Business banking. Open a dedicated business bank account immediately. Mixing personal and business finances is how sole proprietors accidentally lose liability protection and how everyone ends up with a tax nightmare. Bring your EIN, your Articles of Organization (if you have an LLC), and your Occupation Tax Certificate.

Brookhaven Chamber of Commerce is worth connecting with early. The Chamber runs networking events, provides local business visibility, and gives you access to people who’ve already figured out what you’re figuring out now. For a city this size, the Chamber is genuinely active.

Use your location. If you’re near the Brookhaven/Oglethorpe MARTA station, mention it in your marketing. Clients coming from Buckhead, Midtown, or the airport can reach you without driving. For service businesses, that transit connection removes a real friction point. Not every suburban Atlanta business can say that.
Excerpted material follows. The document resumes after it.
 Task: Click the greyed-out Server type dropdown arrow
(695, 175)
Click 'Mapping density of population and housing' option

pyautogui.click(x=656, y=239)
Dresden District opportunity. If your concept is food, beverage, entertainment, or any retail that benefits from walk-by traffic, the Dresden District’s open-container policy creates a neighborhood dynamic that’s unusual for a city this size. Foot traffic on a Friday evening in Dresden looks more like a small urban district than a suburban strip. If you’re evaluating locations within Brookhaven, a Dresden District address carries real commercial value.
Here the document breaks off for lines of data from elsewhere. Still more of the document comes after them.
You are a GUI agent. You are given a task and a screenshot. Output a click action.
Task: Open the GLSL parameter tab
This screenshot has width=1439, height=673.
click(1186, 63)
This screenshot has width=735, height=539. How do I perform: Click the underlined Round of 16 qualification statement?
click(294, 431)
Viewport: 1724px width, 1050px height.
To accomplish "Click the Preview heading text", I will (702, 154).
Watch the rezoning activity. Brookhaven is actively developing — new residential and mixed-use projects are in various stages of approval throughout the city. If you’re signing a long lease, check what’s planned for the surrounding blocks. A construction zone today might be 200 new apartment units in 18 months, which changes foot traffic projections significantly. The Community Development department can tell you what’s in the pipeline near any address you’re considering.

One last thing: Brookhaven is young as a city and has built a reputation for being responsive to business owners. When you have a question, call. The Development Authority contact — Aaron Szarowicz at (404) 637-0505 — is there specifically to help businesses land and grow here. Use that resource.


The Short Version

Brookhaven has the income, the education level, the transit access, and the demographic mix to support almost any well-run business concept. The licensing process is straightforward once you know the GovOS portal is the only way in. The April 30 renewal deadline gives you more runway than most Georgia cities. And the Dresden District gives food and beverage operators something genuinely rare: a built-in reason for people to be outside and spending.

The path is: form your entity → get your EIN → register at Georgia Tax Center → verify zoning → apply for your Occupation Tax Certificate through GovOS → get your C/O and any special permits → open.